The government also reported that wholesale prices rose 0.3 percent last month. Over the past year, prices have only gained 1.4 percent, a sign that inflation remains modest. One thing driving wholesale prices higher was energy, which spiked as a conflict with Syria appeared likely.

Trading was light as Wall Street headed into the weekend and the Jewish holiday of Yom Kippur starts at sundown.

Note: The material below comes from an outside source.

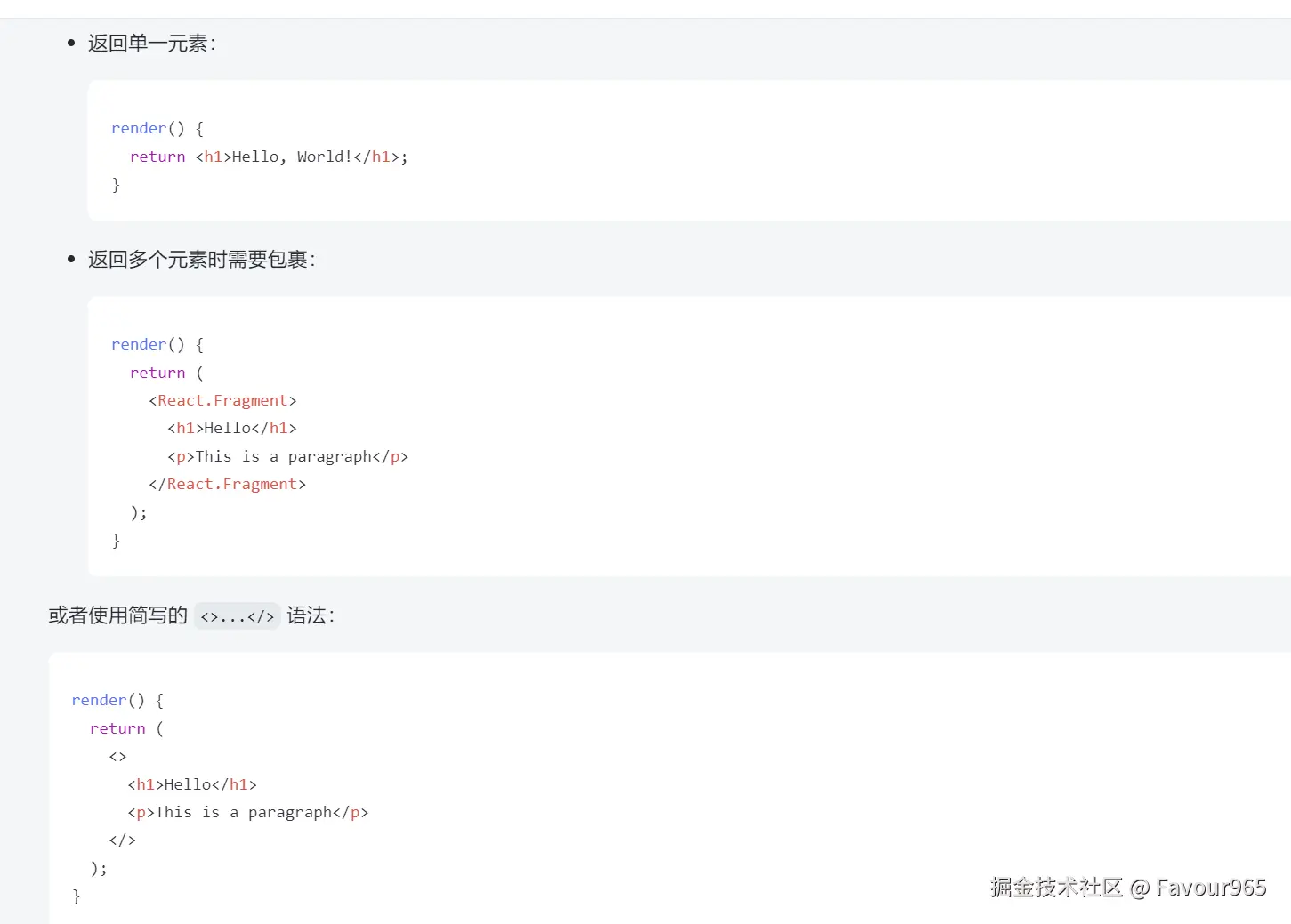Image resolution: width=1291 pixels, height=924 pixels.
Task: Click the ");" line in the React.Fragment block
Action: pyautogui.click(x=139, y=512)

About 2.8 billion shares traded on the New York Stock Exchange by the early afternoon, versus the 6.5 billion traded on an average day.

Investors waited for the Federal Reserve's policy meeting on Sept. 17-18, when the central bank is expected to decide the future of its bond-buying program.

"There's a lot of 'wait and see' going on until the Fed meeting next week," said Frank Davis, director of sales and trading at LEK Securities.

The Fed is buying $85 billion in bonds each month, and the consensus among investors is that the central bank will decide to reduce its buying to about $75 billion or $80 billion a month. The question is no longer whether the Fed will cut back on its bond buying but by how much, said Scott Clemons, chief investment strategist with Brown Brothers Harriman Wealth Management.

Despite the run up in stocks this week, some market watchers think markets are heading for a fall. Ed Yardeni, president and chief investment strategist for institutional investor advisory Yardeni Research, noted that since late August the percentage of investors who expect a stock market correction has risen to 40 percent, up from less than 30 percent four weeks ago.

Although retail sales rose in July, they were not as strong as expected. Spending at retail businesses rose 0.2 percent last month, the smallest gain in four months and below consensus forecasts of 0.5 percent.